Так пришел Терентий Семенович к убеждению, что многие приемы земледелия,
за которые и наука заступалась, противоречат «нраву местности». Нельзя сеять
ни в конце апреля, ни даже в начале мая, какая бы ранняя весна ни выдалась.
Сеялки надо в поле выводить только и середине мая. В этом случае накопленной
в почве влаги (если в мае она не расходовалась и напрасно не терялась)
хватит всходам на весь жаркий июнь. Влага в почве есть, тепла в воздухе
достаточно, что и надо растениям для их хорошего роста и развития. В июле
пойдут живительные дожди, и именно в эту благодатную пору хлеба начнут
колоситься. Теперь уже ничто не помешает мм завязать крупный и полный колос.
Правоту свою Мальцев доказал не словами, а урожаями. Доказал, что
естественная сила, какой является июньская засуха, губительно действует на
урожай только тогда, когда с ней не считаются. Нет, сила эта может
обернуться благом, так как обилие тепла при наличии влаги в почве – это и
есть те благоприятные условия, которые позволяют получать богатые урожаи.
«Если вы вполне овладели причиной, вы становитесь господином положения».
Эту мысль Мальцев подчеркнул и первом томе сочинений советского ученого-
физиолога И. П. Павлова.
И еще:
«...То, что подтверждает наша практика, есть единственная, последняя,
объективная истина...» – писал Владимир Ильич Ленин, труды которого Мальцев
читал и с синим, и с красным, и с черным карандашом в руках.
Подумав, Терентий Семенович добавил:
– Даже если и не случится в июле дождей, то поздние посевы все равно
выигрывают, так как сорняков нет – их до сева успели спровоцировать и
уничтожить, чего при ранней посевной не сделаешь.

Перечень записей –

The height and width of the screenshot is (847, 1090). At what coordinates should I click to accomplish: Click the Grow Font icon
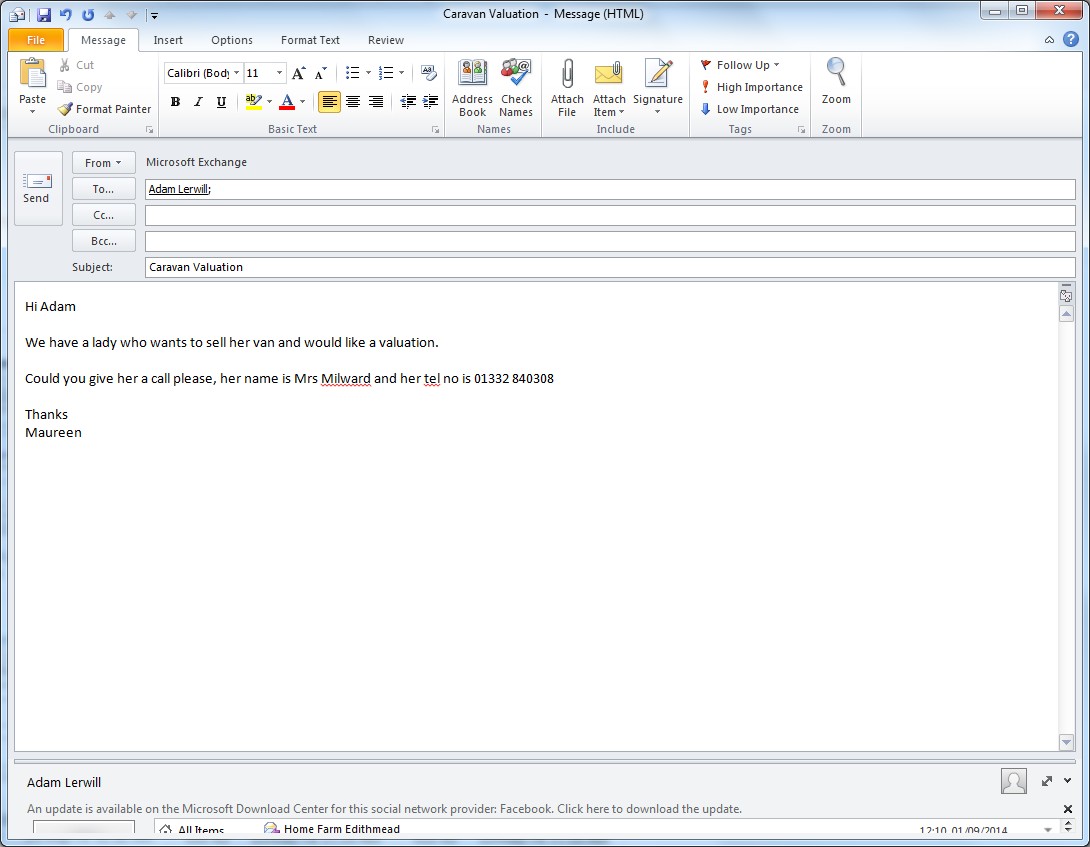[x=298, y=73]
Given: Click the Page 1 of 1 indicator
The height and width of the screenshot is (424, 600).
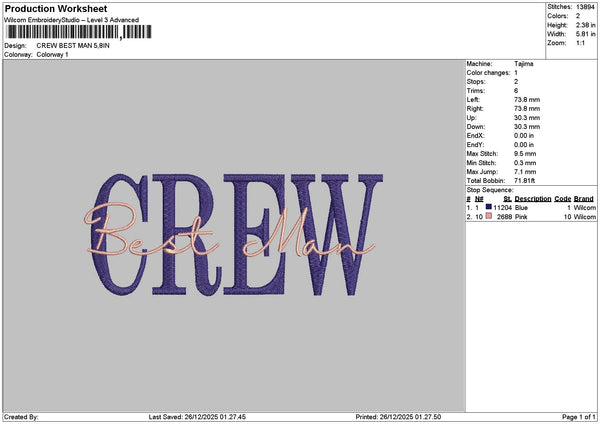Looking at the screenshot, I should coord(579,417).
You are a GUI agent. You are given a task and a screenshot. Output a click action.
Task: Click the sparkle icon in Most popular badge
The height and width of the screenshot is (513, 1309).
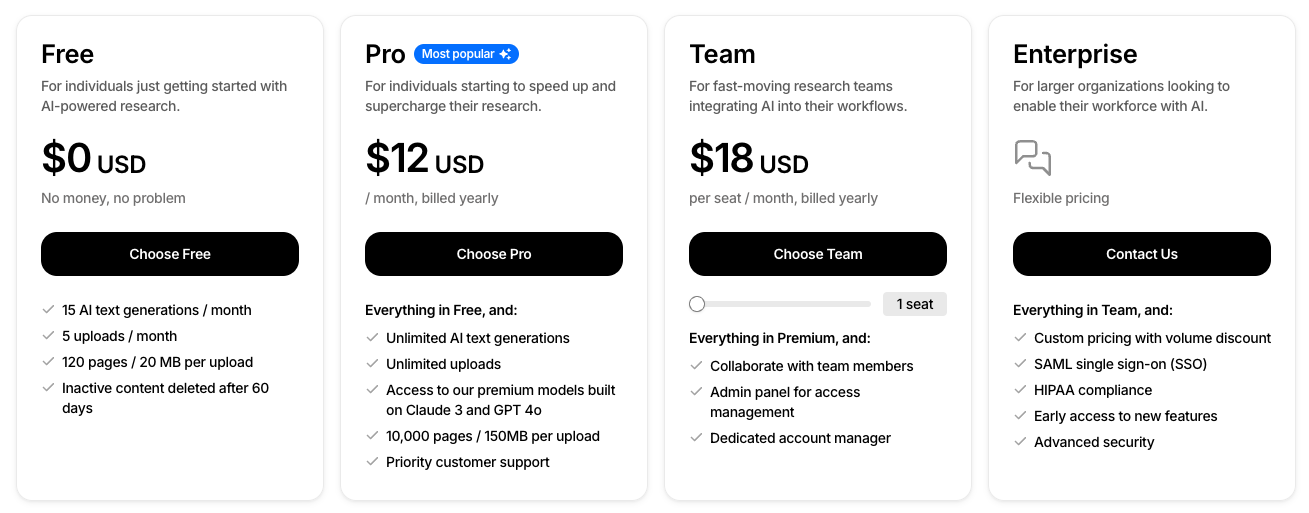click(x=506, y=54)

Задания для выполнения –
A. Согласуются ли с исходным текстом утверждения (i), (ii) и (iii)? На каждое ответьте «да» или «нет» и дословно приведите решающие слова текста.
(i) Мальцев считал, что при ранней весне сеять можно уже в конце апреля.
(ii) Свою правоту Мальцев доказал урожаями.
(iii) При поздних посевах сорняки успевают уничтожить до сева.
B. Повторите дословно часть исходного текста, начиная со слов «хватит всходам на» и заканчивая словами «И. П. Павлова.».

Решения –
A.
(i) Нет: «Нельзя сеять ни в конце апреля, ни даже в начале мая, какая бы ранняя весна ни выдалась».
(ii) Да: «Правоту свою Мальцев доказал не словами, а урожаями».
(iii) Да: «сорняков нет – их до сева успели спровоцировать и уничтожить».

B.
хватит всходам на весь жаркий июнь. Влага в почве есть, тепла в воздухе
достаточно, что и надо растениям для их хорошего роста и развития. В июле
пойдут живительные дожди, и именно в эту благодатную пору хлеба начнут
колоситься. Теперь уже ничто не помешает мм завязать крупный и полный колос.
Правоту свою Мальцев доказал не словами, а урожаями. Доказал, что
естественная сила, какой является июньская засуха, губительно действует на
урожай только тогда, когда с ней не считаются. Нет, сила эта может
обернуться благом, так как обилие тепла при наличии влаги в почве – это и
есть те благоприятные условия, которые позволяют получать богатые урожаи.
«Если вы вполне овладели причиной, вы становитесь господином положения».
Эту мысль Мальцев подчеркнул и первом томе сочинений советского ученого-
физиолога И. П. Павлова.